Claude Lévi-Strauss 1909-2009

Vou reproduzir o que coloquei no distropia, vocês podem escolher onde comentar.

Com Lévi-Strauss morre o último dos grandes racionalistas clássicos franceses, com ele um estilo de organização sistemática e apelo ao coerentismo marcado pela presença de estruturas fortes de análise de tipos desaparece, perde seu último grande defensor – e em alguns aspectos, o inventor de uma forma de abordagem para fenômenos estruturais. É verdade que Lévi-Strauss viveu para ver sua teoria ser a crista da onda e depois detonada, viveu para ver um ou dois revivals de sua teoria e até foi testemunha da apropriação tardia dos próprios textos – poucos autores tem o privilégio de ver a recepção das suas obras clássicas 50 anos depois da publicação destas.

Lévi-Strauss, se não for colocado no Pantheon, certamente mereceria estar lá. Não pela atualidade da sua obra, mas pela importância do que ele fez, do seu esforço teorizante de compreensão da estrutura do mundo – ainda que hoje possamos ver algumas partes deste esforço de identificação de estruturas abrangentes como essencialmente igênuo, é importante reconhecer o que significou para uma geração de pesquisadores as condições metodológicas estabelecidas por Lévi-Strauss. No mais, talvez nenhum pesquisador estrangeiro tenha sido tão importante para o estabelecimento de uma cultura de pesquisa no Brasil que hoje torna a nossa antropologia uma das mais qualificadas do mundo – inclusive, se algum campo de humanidades no Brasil é relevante internacionalmente, este campo é sem sombra de dúvida a antropologia, e sem Lévi-Strauss antropólogo algum no Brasil escreveria uma linha hoje.

Para quem escreve e fala de filosofia, a importânciafica neste apelo quase que originário a estruturas e ao racionalismo, ao coerentismo semântico e rigor procedimental é indispensável. Lévi-Strauss é importante para autores tão diferentes quanto Tugendhat, Umberto Eco e Geertz justamente por esta razão, e cada um destes autores vai pegar um elemento diferente para criticar, apropriar e re-considerar.  Mesmo teólogos como Levinas e Caputo acharam espaço para a consideração de Lévi-Strauss enquanto um pensador que oferece elementos teóricos indispensáveis para a pesquisa sobre símbolo, sobre experiência e sobre ídolatria.

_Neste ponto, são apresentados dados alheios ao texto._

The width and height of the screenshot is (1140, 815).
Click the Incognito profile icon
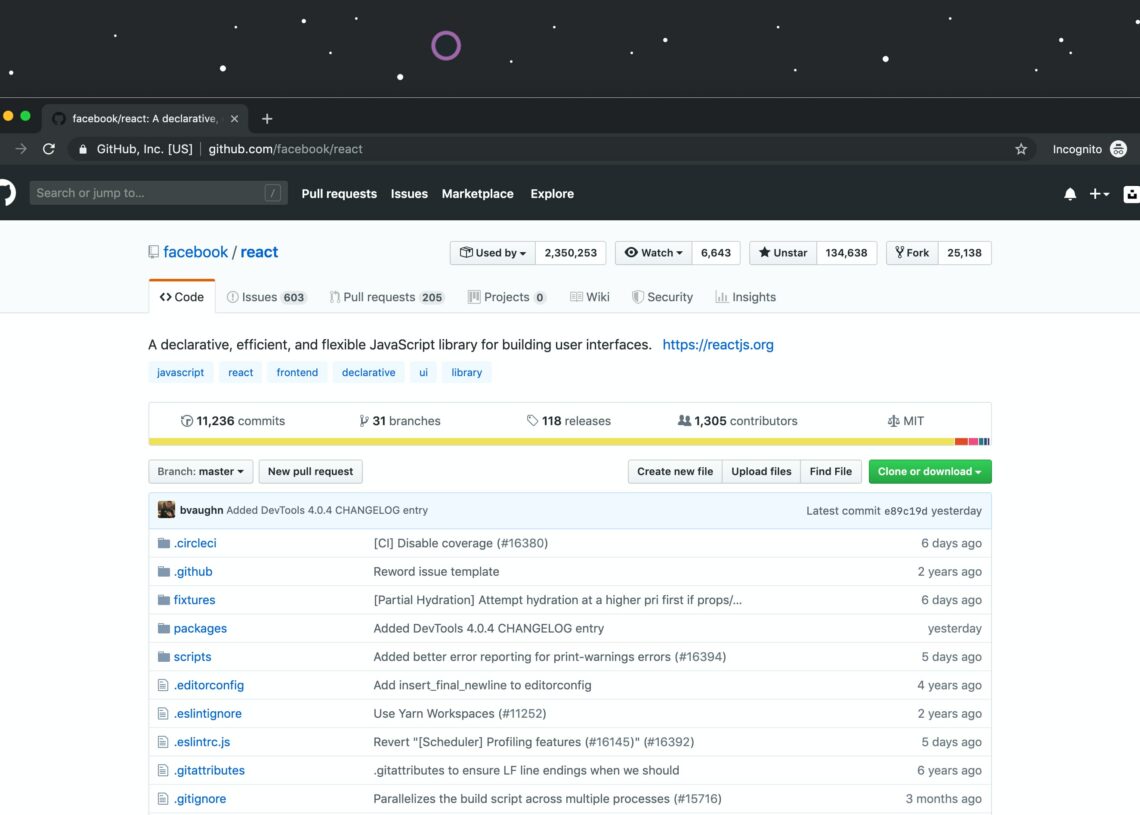click(x=1118, y=149)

Mas a lição da biografia intelectual de Lévi-Strauss é a da importância de manter uma teoria consistente e aberta à crítica, que faz a crítica e a construção do conhecimento possível. O apelo a estrutura, ao coerentismo, é justamente o elemento que permitiu que tantos pudessem criticar Lévi-Strauss tão fortemente e a importância da obra dele é justamente ter instigado e dado o tom para duas ou três gerações de antropólogos, sociólogos, filósofos e mesmo teólogos.  Lévi-Strauss nos ensina que sem rigor, sem coerência e sem apelo a algum tipo de fundo estrutural, a gente tá perdido – e esta é uma constatação cada vez mais difícil de escapar.